DAC Listening Experiment
I am in a somewhat unique situation to test whether I can detect differences between digital-to analog internal chips on 2 different components. I'm requesting input on my little experiment from all the knowledgeable and interested Audiogon members prior to beginning. Before I explain my test, I wanted to give you a little background on my system since some of my older components have required replacing (streak of bad luck):
1. About a year sgo, my B&K Reference 20 surround processor conked out on me. I replaced this with a used Parasound AVC2500 processor (not the 2500U version which is newer)that I bought on Ebay for the bargain price of $130 plus shipping. It did not include the setup mic or remote but this thing retailed for $3,500 when new back in about 1990. No HDMI, of course, but I knew I could work around this.

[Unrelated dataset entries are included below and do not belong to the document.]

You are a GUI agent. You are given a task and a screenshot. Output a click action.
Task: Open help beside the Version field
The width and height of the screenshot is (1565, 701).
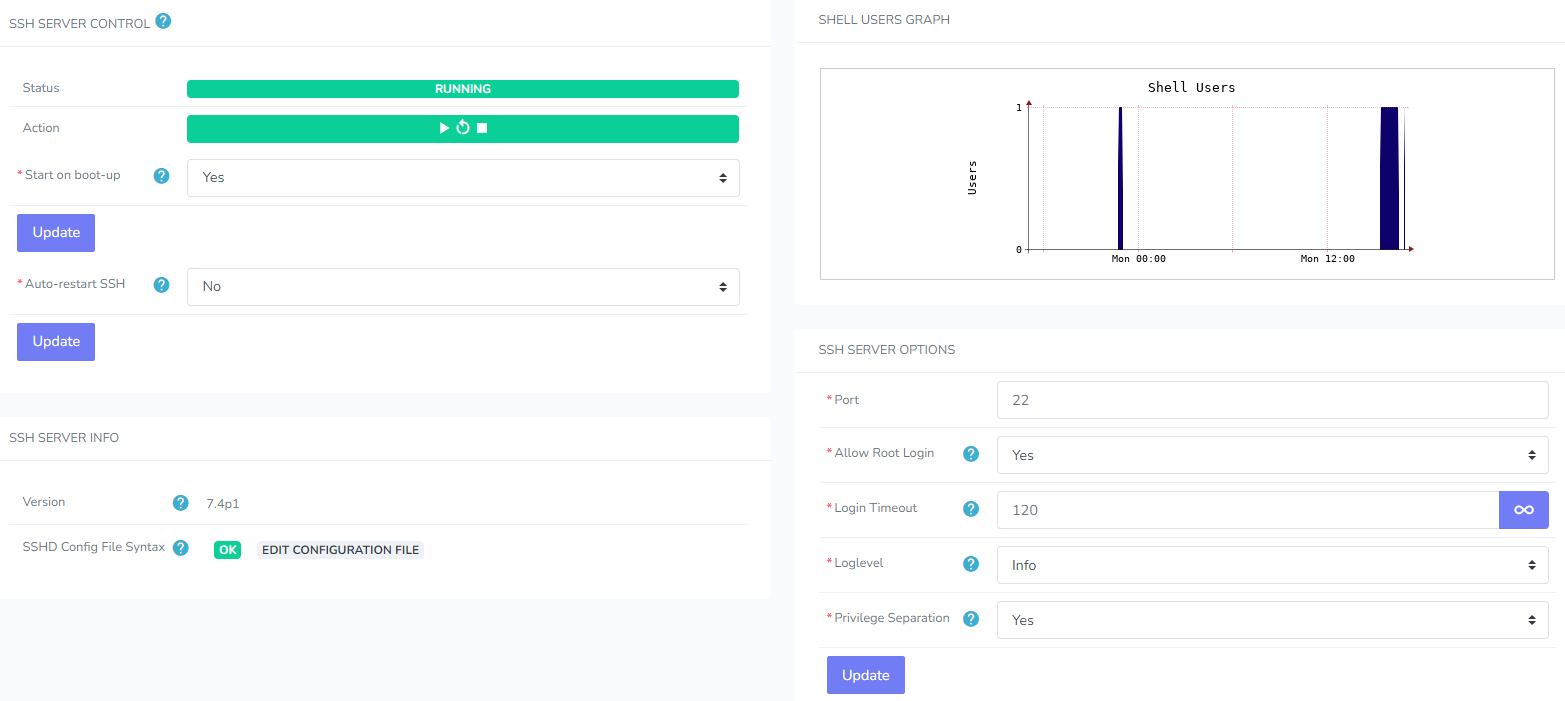pos(180,503)
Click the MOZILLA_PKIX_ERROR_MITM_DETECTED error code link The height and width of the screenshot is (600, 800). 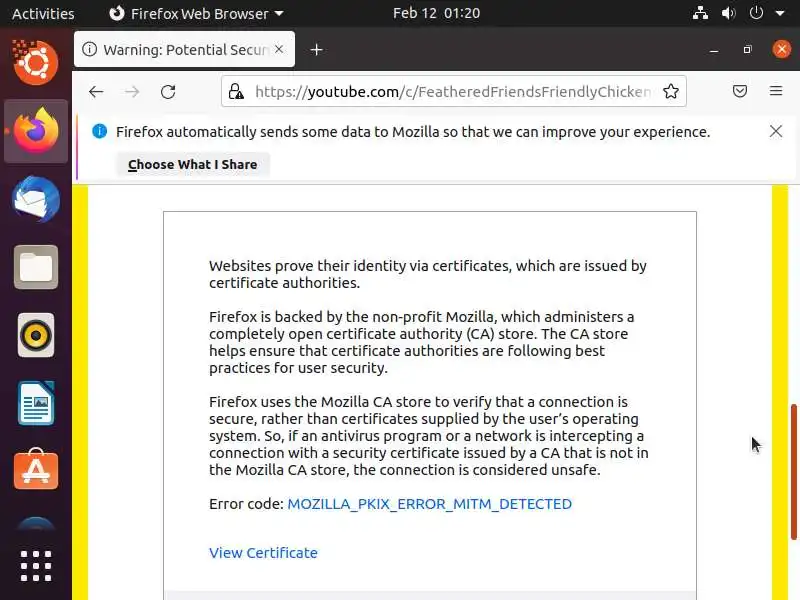click(x=429, y=504)
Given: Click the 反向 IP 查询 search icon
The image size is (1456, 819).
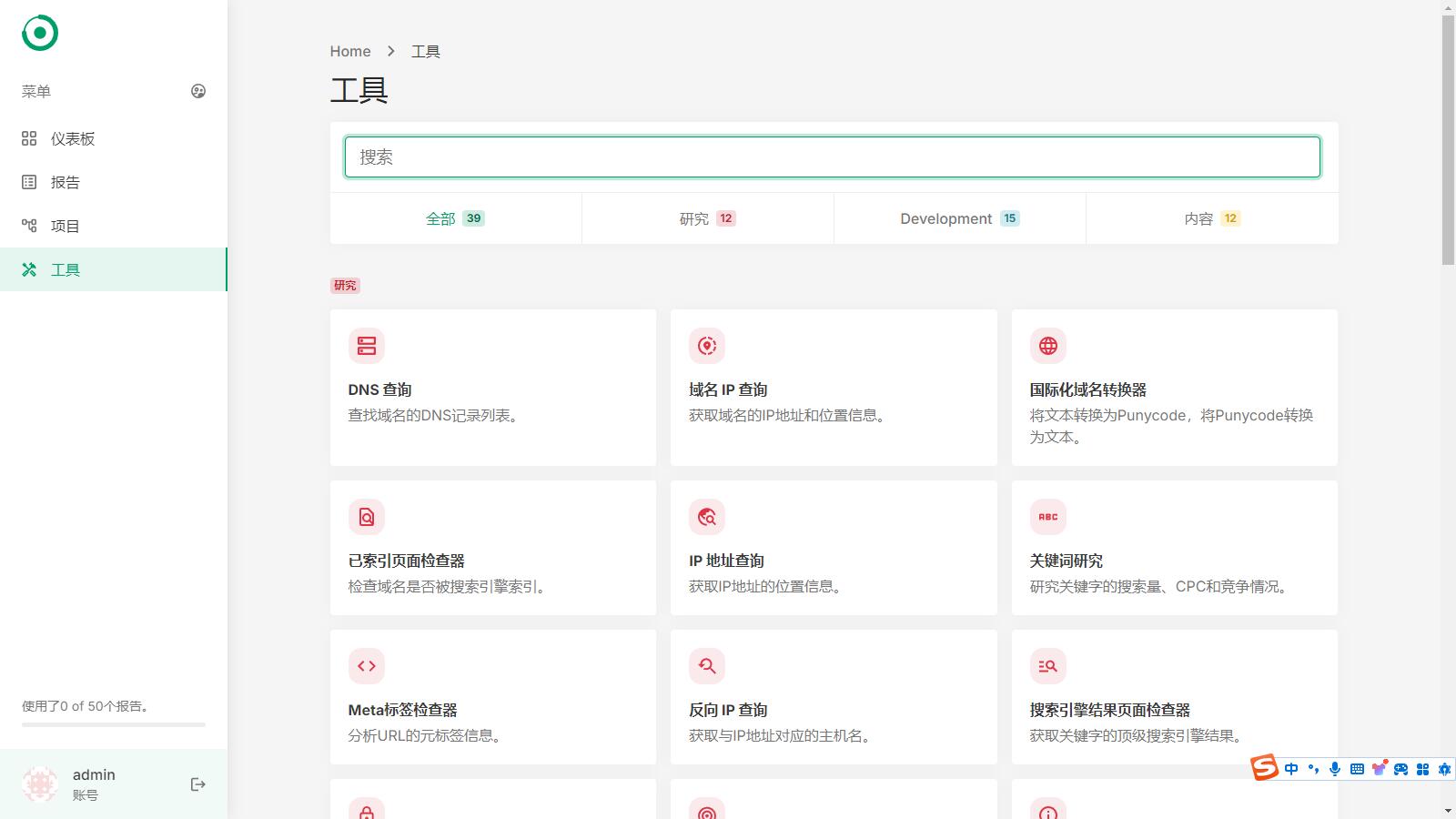Looking at the screenshot, I should click(707, 666).
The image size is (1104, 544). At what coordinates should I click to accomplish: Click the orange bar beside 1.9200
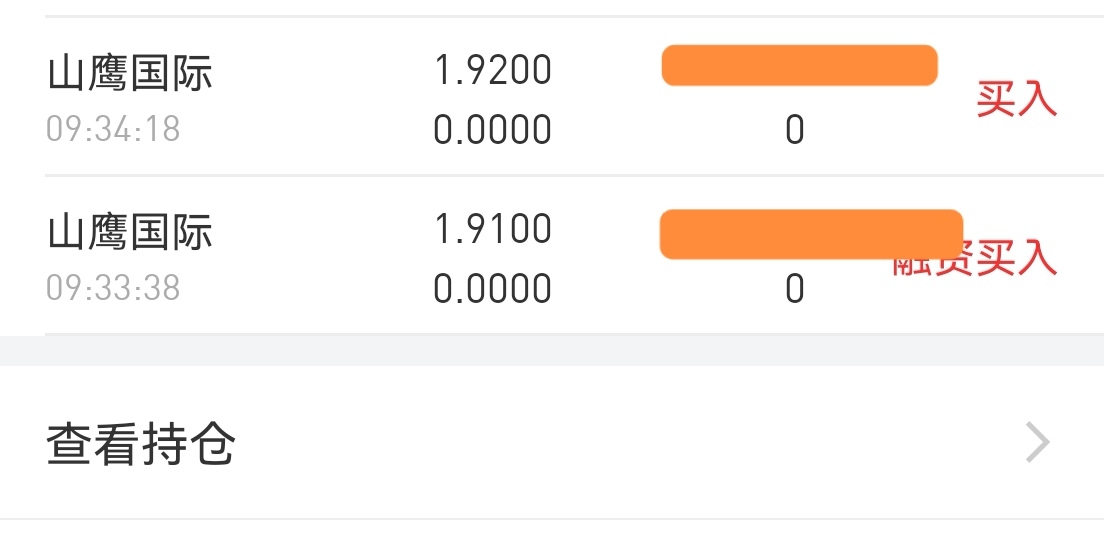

2. Also about a year ago, my Sony DVP-S7700 DVD player's video section quit working but the CD section still worked. This model has 2 laser pickups, one for video and 1 for audio, so I thought the video laser must have gone out. I used this for CD playback only ever since. However, I just bought a used model on Ebay for $60 that arrived yesterday. It's in excellent condition and the seller stated all functions work well, although I haven't hooked it up yet to confirm this.
3. The last of my ancient pieces of equipment to fail me was my Aragon 4004 amp (original version circa 1989, not the newer MKII version). The right channel went out in December of 2012. The power supply caps had leaked and I was quoted $300-500 for replacing all the caps. I decided to try out class d, instead, and bought a ClassD Audio SDS-440SC amp that has 440 watts@ 4 ohms. I've been using this since February of this year and am thrilled with it.

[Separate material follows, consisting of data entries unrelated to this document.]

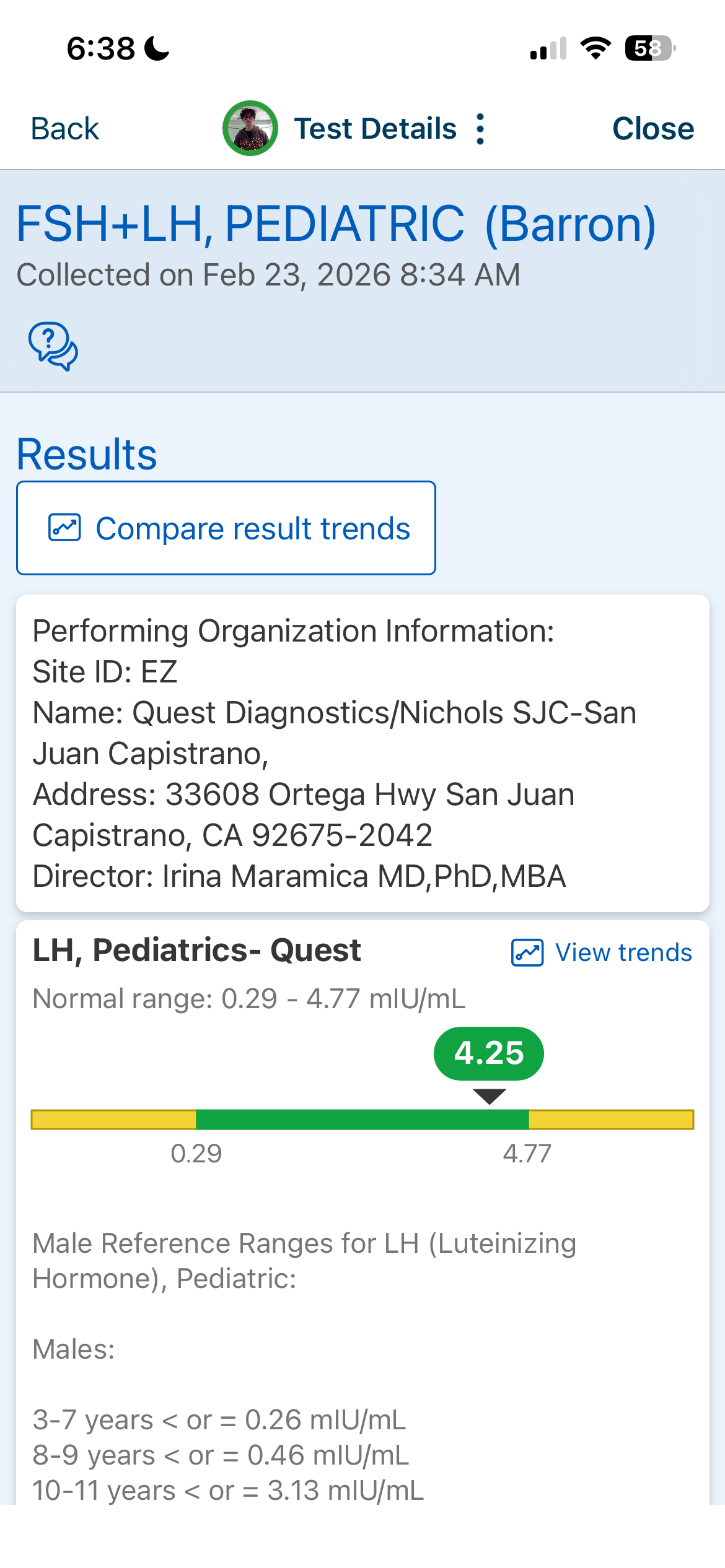Open the View trends link for LH
This screenshot has height=1568, width=725.
[x=623, y=952]
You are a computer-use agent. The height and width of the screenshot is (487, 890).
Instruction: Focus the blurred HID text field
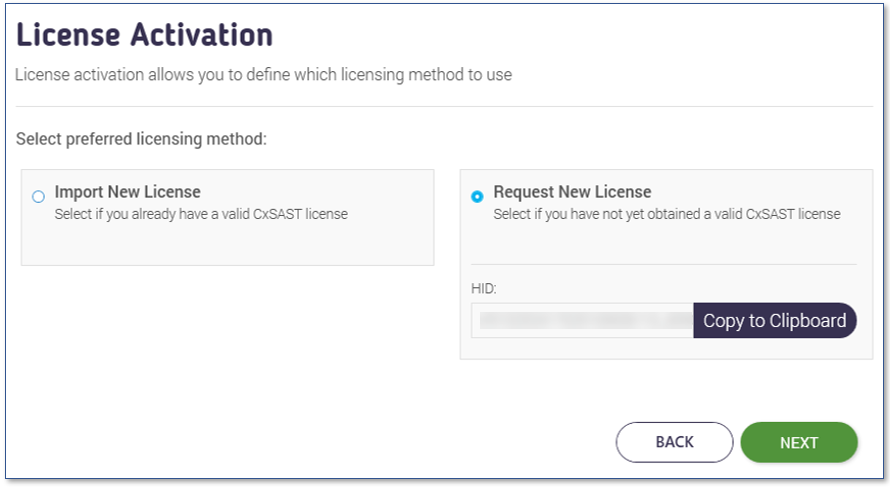click(582, 321)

So, after all of this, here is my current system:
Sony 7700 dvd/cd player
Parasound surround processor
VTL 2.5 tubed analog preamp with ht pass through
ClassD Audio amp
Magnepan 2.7qr spkrs
Kinergistics subwoofer (used as a LFE spkr for ht and sometimes with 2-channel music hooked up via a Paradigm subwoofer controller)

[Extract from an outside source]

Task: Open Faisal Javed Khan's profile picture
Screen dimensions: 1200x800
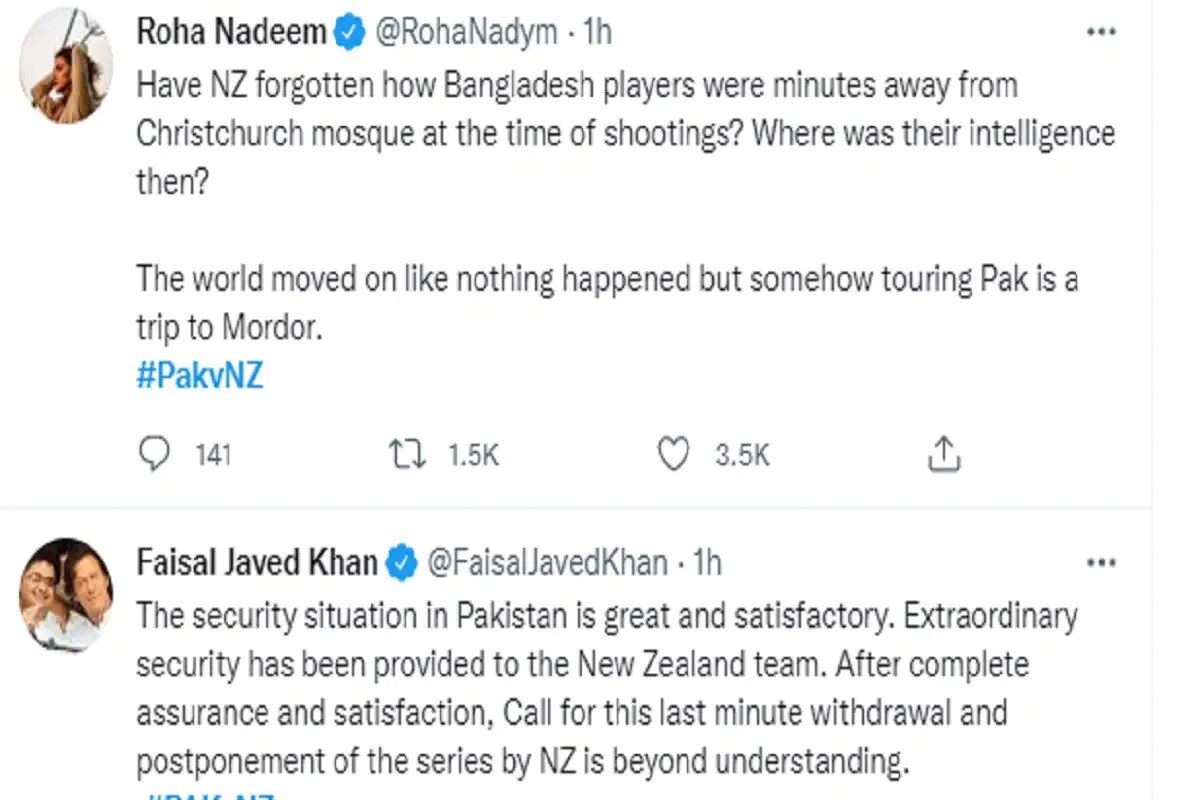Action: (x=66, y=595)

My current opinions on the performance of this system is 'good' for 2-channel and 'very good' for ht.
Now, here is the experiment I need your input on:
Comparing the sound of the Sony's internal DACs to the Parasound's internal DAC chips to determine which sound better to me. My thought is I could isolate which dacs are being used during playback by the following:
Sony dacs: run rca cables from the Sony's left and right analog audio outputs to the 'CD' left and right analog audio inputs on the VTL preamp. By selecting 'CD' on the input selector of the VTL, a cd would be using the Sony's internal dacs to convert the cd's digital stream to analog signals.
Parasound dacs: run a toslink cable from the optical digital output on the Sony to the optical digital input on the Parasound. Run rca cables from the Parasound's left and right analog audio outputs to the left and right analog 'HT'inputs on the VTL. By selecting 'HT Passthru' on the VTL, a cd would be using the Parasound's dacs to convert the digital stream coming from the Sony via Toslink cable to analog signals that are then sent to the VTL's 'HT' main left and right inputs.
If I setup my system as described above, my thinking is I could just play a familiar cd and, as long as the VTL's input selector is set to 'CD', I could just toggle between HT passthru settings (ht in or out) and compare the Sony dacs to the Parasound dacs. Of course, I would need to make sure that both volumes are matched.
So, what do you guys and gals think of my little experiment. Please feel free to punch holes in my 'double naught' ciphering. I won't begin this test until I get feedback and make any necessary adjustments. I just want to congadulate all those who made it through this thread to this point. Sorry for the length of my tome, but it was harder to put into words than I originally thought. Looking forward to your thoughts. I will definitely post my impressions if I can configure this experiment properly and if anyone gives a hoot.